Oh, and by the way, Mr. Paulson will be the one to ensure “APPROPRIATE STANDARDS” when it comes to executive pay for the clowns running these banks – never mind that the bill places doesn’t place any real restrictions on companies going under from paying the top execs millions while their companies bled money. It has plenty of loopholes.

(8) WHEN WAS THE LAST TIME THE GOVERNMENT MADE MONEY?: The idea that taxpayers will make money on the bailout is not credible. There are ready buyers for these "troubled assets" - Merrill Lynch sold its entire portfolio of mortgage backed securities in July- provided the price is low enough. If a profit was possible, private speculators would readily buy these troubled assets.

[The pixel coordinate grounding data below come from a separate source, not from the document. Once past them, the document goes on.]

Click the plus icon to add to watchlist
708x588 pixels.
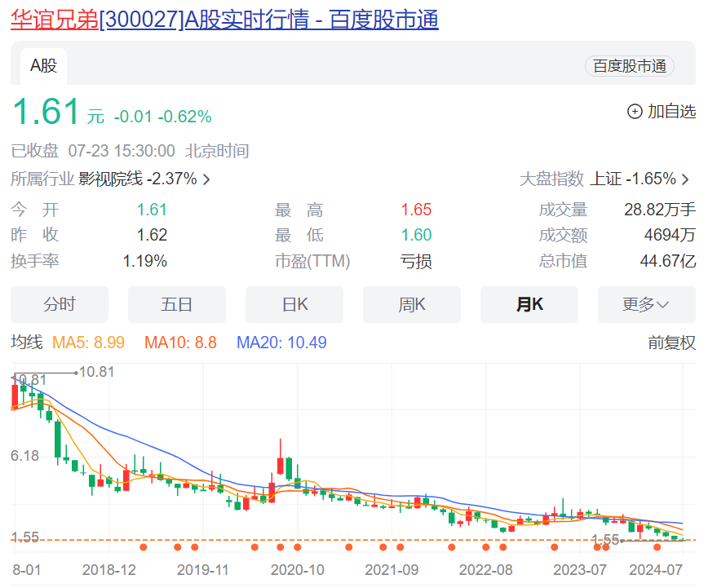635,112
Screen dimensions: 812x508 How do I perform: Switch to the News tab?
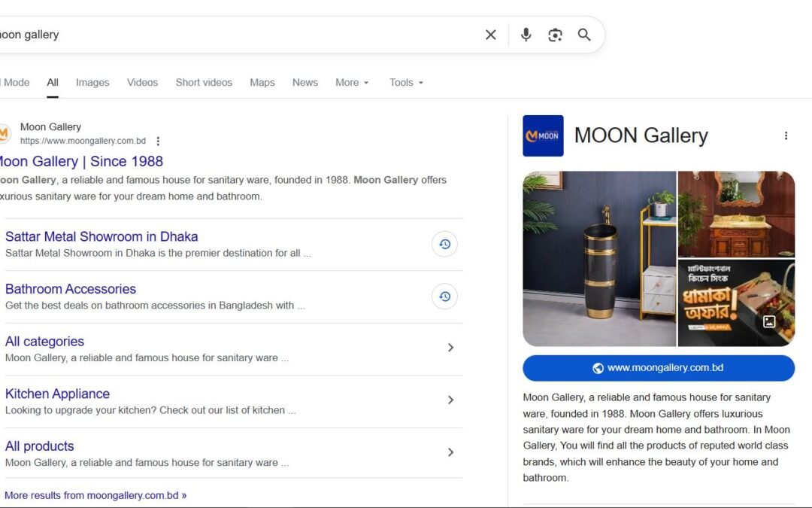305,82
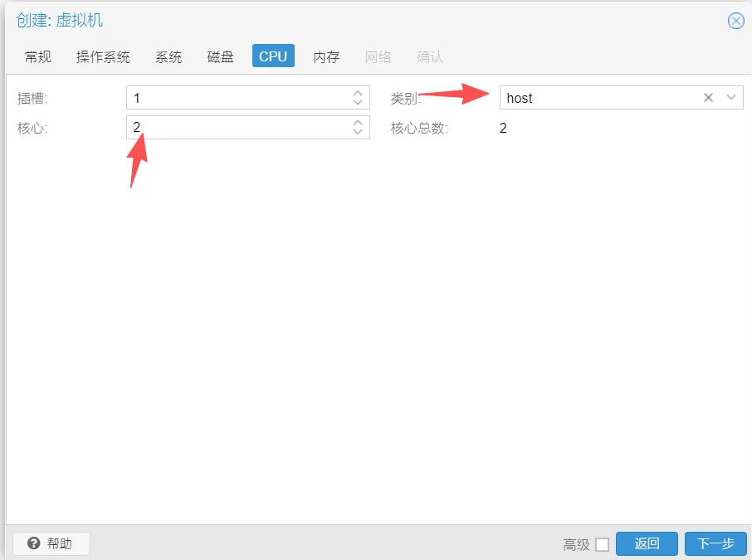Open the 操作系统 tab
The image size is (752, 560).
point(103,56)
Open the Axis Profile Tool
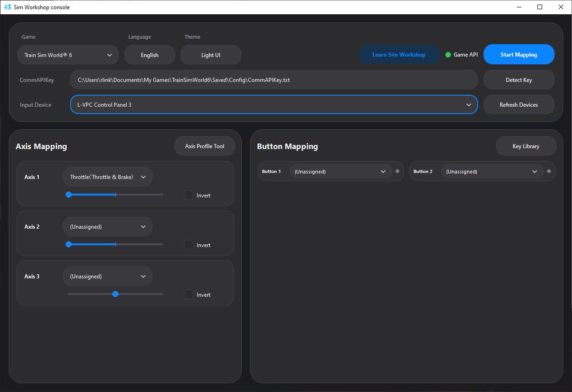 [x=204, y=146]
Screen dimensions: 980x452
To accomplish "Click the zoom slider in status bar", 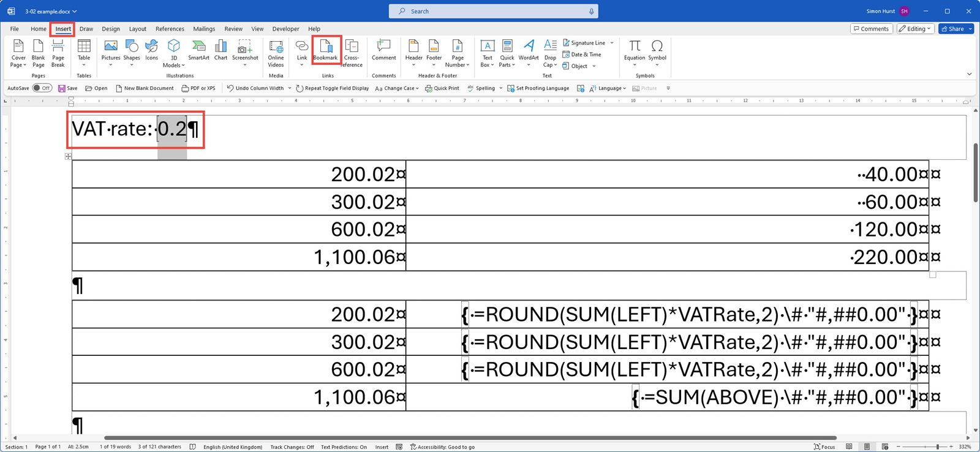I will click(x=925, y=447).
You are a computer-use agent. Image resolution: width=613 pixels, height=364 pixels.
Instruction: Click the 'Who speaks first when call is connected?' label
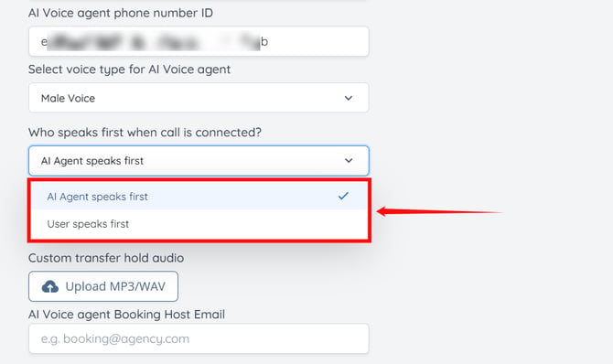tap(145, 133)
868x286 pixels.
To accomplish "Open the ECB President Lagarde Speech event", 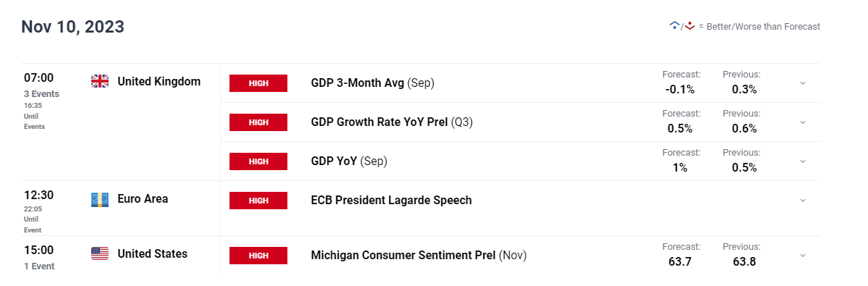I will [392, 201].
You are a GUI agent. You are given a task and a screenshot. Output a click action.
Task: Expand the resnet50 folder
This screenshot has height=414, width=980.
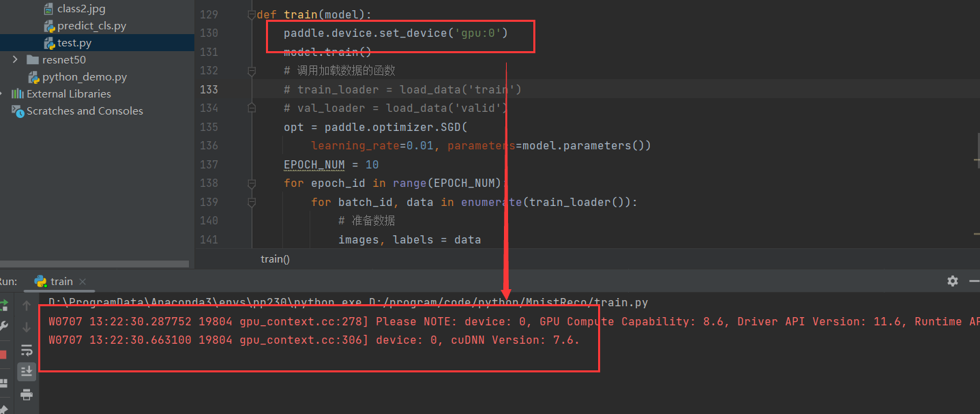(15, 59)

(9) NOT CONSTITUTIONAL: The plan violates basic principles of American capitalism and honest governance by creating a system of "private profits, socialized losses" that transfers money from taxpayers directly to Wall Street investment banks. Free market capitalism only functions if individuals and firms are held accountable and are allowed to both succeed and profit, and also to sustain losses and even fail.


A Sassy Chick said...

Not THAT is a Hampton version! :)

Mother Goose said...

So over whelming ! I had to go and make up a batch of chocolate chip cookies and then whoa and behold no one was here to lick the beaters !

Lauren Hampton said...

Talk about Hampton version! It took me two days and three different sittings to read that one! Sounds like you and I could share the same soap box or two. Scarey considering I only have two!